- Rowan's Report title sequence
- Genre: Documentary
- Directed by: Alister Hallum
- Starring: Nick Rowan
- Country of origin: United Kingdom
- Original language: English
- No. of series: 2
- No. of episodes: 19

Production
- Producer: Joy Whitby
- Running time: 30 minutes

Original release
- Network: ITV
- Release: 2 August 1982 – 30 June 1983

= Rowan's Report =

Rowan's Report is an ITV documentary series, shown over nineteen fifteen minute episodes. The series follows Nick Rowan as each week he interviews some of the country's most successful children. The series was produced by Yorkshire Television and distributed by 	Thames Television.

==Episodes==
===Series 1===

| No. | Title | Directed by | Original release date | Ref |
| 1 | "Adam Sunderland" | Alister Hallum | 26 July 1982 |  |
A ten year old TV commercial star.
| 2 | "Jayne Fisher" | Alister Hallum | 2 August 1982 |  |
A young author of children's books.
| 3 | "Neil Aspin" | Alister Hallum | 9 August 1982 |  |
A young football apprentice who has played for Leeds United.
| 4 | "Circus Pinder" | Alister Hallum | 16 August 1982 |  |
Young circus clowns George and Tommy Pinder.
| 5 | "Jacob Rees-Mogg" | Alister Hallum | 23 August 1982 |  |
One of the youngest stock market investors.
| 6 | "St.

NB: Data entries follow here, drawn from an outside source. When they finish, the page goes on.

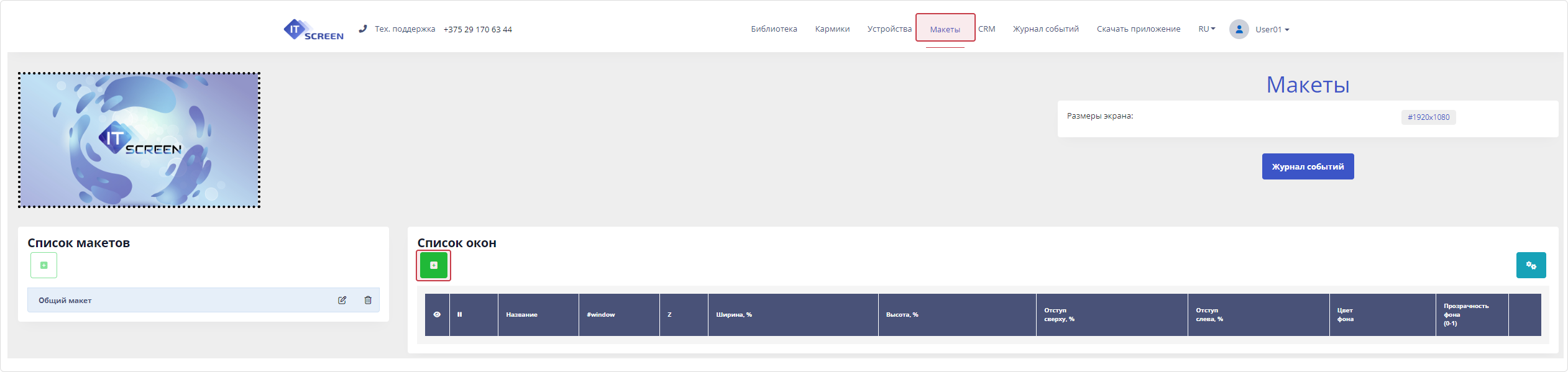Open the Библиотека menu item
The height and width of the screenshot is (372, 1568).
coord(774,29)
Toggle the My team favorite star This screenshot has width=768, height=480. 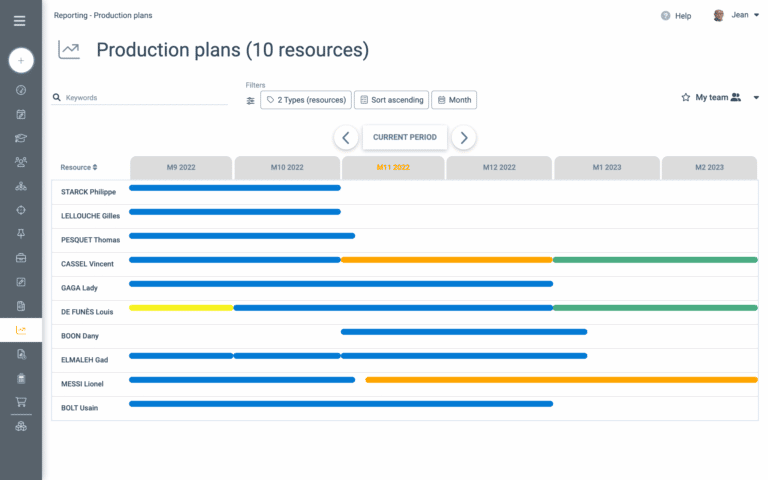pyautogui.click(x=686, y=97)
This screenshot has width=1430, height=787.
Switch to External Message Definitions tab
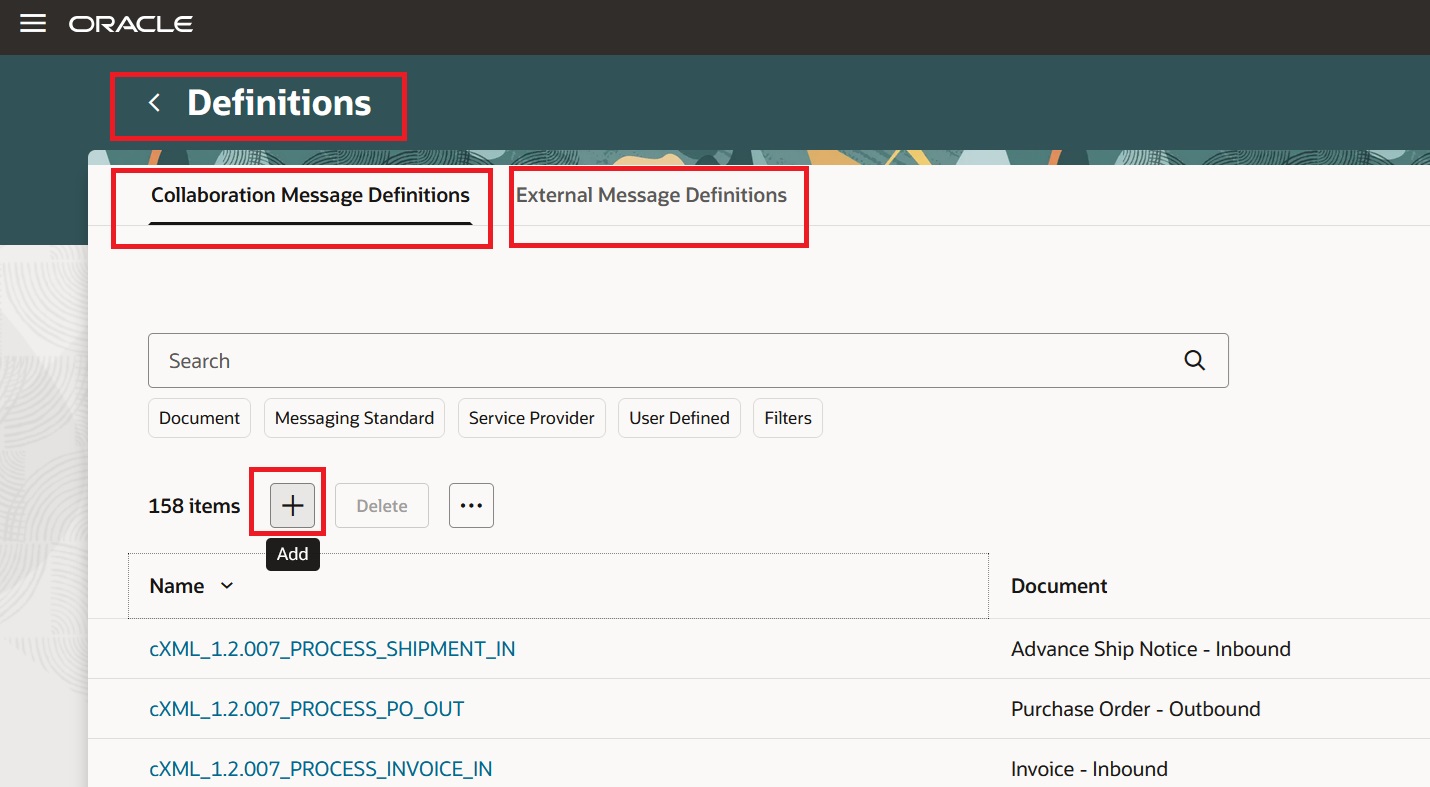click(x=651, y=195)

Winifred's School Choir" | Alister Hallum | 6 September 1982 |  |
A successful chart-topping School Choir.

===Series 2 ===

| No. | Title | Directed by | Original release date | Ref |
| 1 | "Child Model" | Alister Hallum | 7 April 1983 |  |
Loriana Kay a thirteen year old model and would-be pop star.
| 2 | "Young Aristocrat" | Alister Hallum | 14 April 1983 |  |
Seven year old Lord James Russell in this private suite at Woburn Abbey.
| 3 | "Latin American Dancers" | Alister Hallum | 21 April 1983 |  |
A demonstration by the British juniors of Latin American Dance Championships.
| 4 | "Show Jumper" | Alister Hallum | 28 April 1983 |  |
Show jumper Peter Murphy in action at the Great Yorkshire Show.
| 5 | "Pop Singer" | Alister Hallum | 5 May 1983 |  |
Annabella Lwin a singer of the group Bow Wow Wow.
| 6 | "Car Racing" | Alister Hallum | 12 May 1983 |  |
A thirteen old American MiniStox Car Racer, Garry Sparkes.
| 7 | "CND Campaigner" | Alister Hallum | 19 May 1983 |  |
Anna Malos, a youth campaigner for Nuclear Disarmament.
| 8 | "Actor" | Alister Hallum | 26 May 1983 |  |
Lee Whitlock, who is appearing on new series Shine on Harvey Moon.
| 9 | "Long Distance Swimmer" | Alister Hallum | 2 June 1983 |  |
Yvonne Carter a fifteen year old, long-distance swimmer.
| 10 | "Choirboy" | Alister Hallum | 9 June 1983 |  |
Richard Murray, head chorister of Westminster Abbey Choir School.
| 11 | "Water Skier" | Alister Hallum | 16 June 1983 |  |
Andrew Rooke, the 1982 European Dauphin Water Skiing Champion in the under sixteens category.
| 12 | "Playwright" | Alister Hallum | 23 June 1983 |  |
Susanna Kleeman a young playwright.
| 13 | "Fairground Attendant" | Alister Hallum | 30 June 1983 |  |
Anthony Parkin a Fairground Attendant.